A total of 5569 patients (mean age, 65 ± 11 years) were enrolled. During the follow-up period (median, 22.9 months), 266 (4.8%) of the enrolled patients died. The combination of ABI and %MAP was significantly more effective than ABI alone for predicting mortality (C index of 0.62, 95% confidence interval [CI] of 0.57 to 0.65 vs. C index of 0.57, 95% CI of 0.53 to 0.62; P = 0.038). In multivariate analysis (with a reference group defined by ABI > 0.90 and %MAP ≤ 45%), the highest risk of mortality was seen in patients with ABI ≤ 0.90 and %MAP > 45% (hazard ratio = 2.045 [95% CI 1.420, 2.945], P < 0.001).
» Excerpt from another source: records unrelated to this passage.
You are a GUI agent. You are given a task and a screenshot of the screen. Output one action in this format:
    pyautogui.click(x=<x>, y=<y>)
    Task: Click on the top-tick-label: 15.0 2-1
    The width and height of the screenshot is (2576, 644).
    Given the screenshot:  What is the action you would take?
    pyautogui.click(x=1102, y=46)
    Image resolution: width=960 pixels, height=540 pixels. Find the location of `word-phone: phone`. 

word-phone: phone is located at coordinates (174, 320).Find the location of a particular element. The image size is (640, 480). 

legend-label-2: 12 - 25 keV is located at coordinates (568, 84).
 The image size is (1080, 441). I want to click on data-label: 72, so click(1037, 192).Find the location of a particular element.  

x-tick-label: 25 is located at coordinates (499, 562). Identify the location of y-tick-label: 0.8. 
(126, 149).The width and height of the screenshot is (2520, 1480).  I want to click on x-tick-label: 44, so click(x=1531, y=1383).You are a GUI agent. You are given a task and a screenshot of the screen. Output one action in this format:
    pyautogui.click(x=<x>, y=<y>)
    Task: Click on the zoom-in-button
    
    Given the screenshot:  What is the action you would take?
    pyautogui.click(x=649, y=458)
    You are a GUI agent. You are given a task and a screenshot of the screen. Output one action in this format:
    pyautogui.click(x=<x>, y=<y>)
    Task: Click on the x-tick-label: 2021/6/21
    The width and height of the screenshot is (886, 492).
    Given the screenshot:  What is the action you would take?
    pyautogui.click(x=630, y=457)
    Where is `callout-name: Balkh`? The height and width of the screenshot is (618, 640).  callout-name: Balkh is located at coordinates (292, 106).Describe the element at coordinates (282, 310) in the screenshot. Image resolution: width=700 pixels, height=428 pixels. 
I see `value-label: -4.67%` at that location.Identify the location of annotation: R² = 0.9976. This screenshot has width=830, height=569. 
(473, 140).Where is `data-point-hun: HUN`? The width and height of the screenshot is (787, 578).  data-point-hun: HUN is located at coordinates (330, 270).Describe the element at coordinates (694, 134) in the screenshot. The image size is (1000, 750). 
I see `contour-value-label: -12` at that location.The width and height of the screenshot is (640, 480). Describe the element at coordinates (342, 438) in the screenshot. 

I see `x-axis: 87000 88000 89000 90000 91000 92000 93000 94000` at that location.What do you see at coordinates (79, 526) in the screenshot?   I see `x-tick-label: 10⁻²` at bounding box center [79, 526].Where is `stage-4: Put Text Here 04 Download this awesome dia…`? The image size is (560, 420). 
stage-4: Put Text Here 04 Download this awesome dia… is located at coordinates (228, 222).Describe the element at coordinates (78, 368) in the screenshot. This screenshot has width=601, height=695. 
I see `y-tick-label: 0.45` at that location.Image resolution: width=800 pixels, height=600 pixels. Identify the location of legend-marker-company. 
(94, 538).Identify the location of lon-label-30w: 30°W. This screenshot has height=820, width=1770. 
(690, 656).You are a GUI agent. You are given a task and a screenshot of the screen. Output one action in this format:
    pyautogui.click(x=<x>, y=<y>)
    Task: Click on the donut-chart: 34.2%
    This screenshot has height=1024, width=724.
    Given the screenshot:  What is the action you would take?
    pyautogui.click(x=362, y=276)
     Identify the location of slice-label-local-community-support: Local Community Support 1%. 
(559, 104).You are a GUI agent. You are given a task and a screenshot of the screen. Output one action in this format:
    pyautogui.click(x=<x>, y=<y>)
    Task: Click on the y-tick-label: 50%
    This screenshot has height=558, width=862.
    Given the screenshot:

The use of %MAP alongside ABI appears to significantly improve the prediction of all-cause mortality in patients with type 2 diabetes.
下肢外周动脉疾病(PAD)是 2 型糖尿病的常见并发症,并且与死亡率相关。踝肱指数(ABI)是一种筛查 PAD 的简单无创方法,但该方法的敏感性有限。我们假设使用平均动脉压(MAP)的百分比(%MAP)与 ABI 相结合将提高对死亡率的预测能力。
我们回顾性地收集了在我院接受 ABI 和 %MAP 测量的 2 型糖尿病患者的数据。我们根据他们的 ABI 和 %MAP 值将队列分为四组,并检查这些指数是否与死亡率相关。
共纳入 5569 例患者(平均年龄 65±11 岁)。在随访期间(中位数 22.9 个月),266 例(4.8%)患者死亡。ABI 和 %MAP 的组合在预测死亡率方面明显优于单独的 ABI(C 指数为 0.62,95%置信区间 [CI]为 0.57 至 0.65 比 C 指数为 0.57,95%CI 为 0.53 至 0.62;P=0.038)。在多变量分析中(以 ABI>0.90 和 %MAP≤45%定义的参考组为基准),ABI≤0.90 和 %MAP>45%的患者死亡率最高(危险比=2.045[95%CI 1.420,2.945],P<0.001)。
ABI 结合 %MAP 的使用似乎显著提高了 2 型糖尿病患者全因死亡率的预测能力。